Aim of the task:
The records that follow are to be given again exactly. Do not carry over any image.

Data shown:
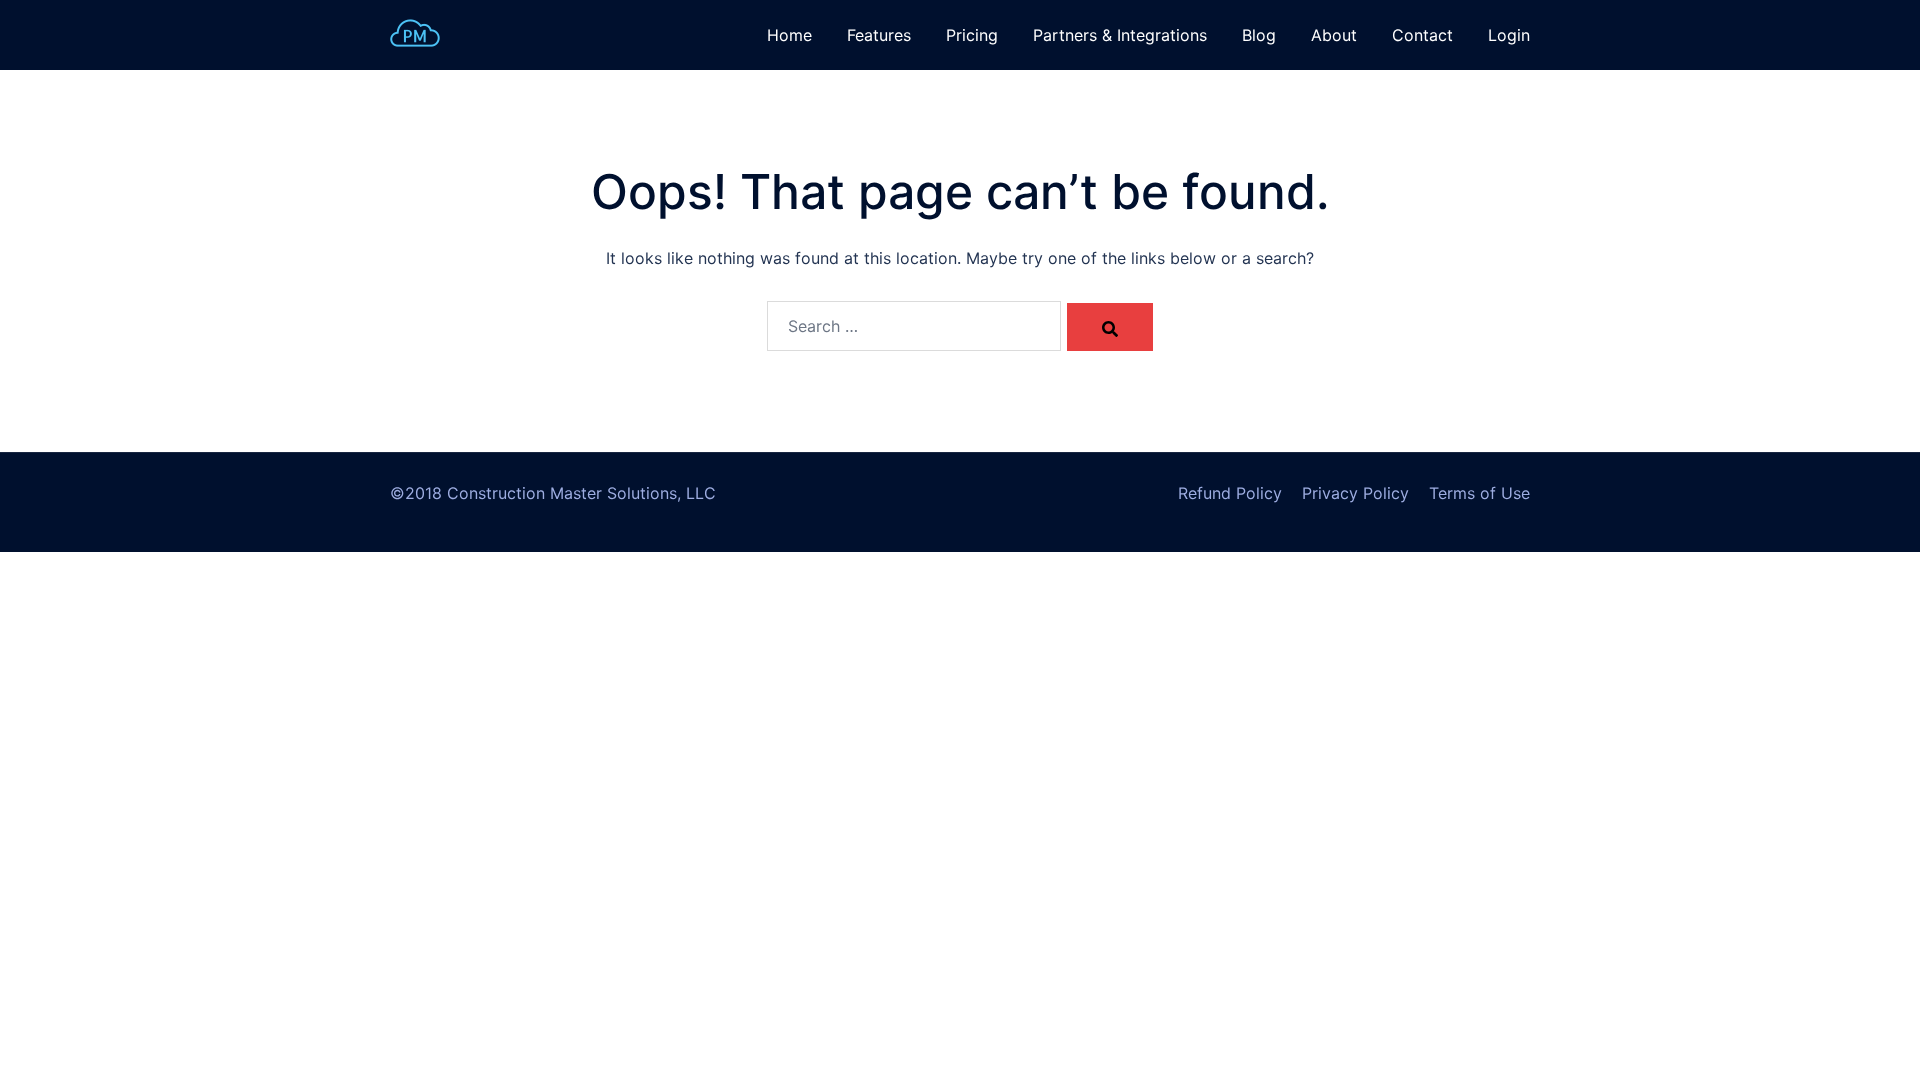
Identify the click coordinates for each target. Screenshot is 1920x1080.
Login (1509, 35)
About (1334, 35)
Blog (1259, 35)
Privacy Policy (1355, 493)
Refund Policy (1230, 493)
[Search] (1110, 327)
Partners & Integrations (1120, 35)
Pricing (972, 35)
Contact (1422, 35)
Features (879, 35)
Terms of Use (1479, 493)
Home (789, 35)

Written response:
Identify the click coordinates for each target. Screenshot is 1920x1080.
Login (1509, 35)
About (1334, 35)
Blog (1259, 35)
Privacy Policy (1355, 493)
Refund Policy (1230, 493)
[Search] (1110, 327)
Partners & Integrations (1120, 35)
Pricing (972, 35)
Contact (1422, 35)
Features (879, 35)
Terms of Use (1479, 493)
Home (789, 35)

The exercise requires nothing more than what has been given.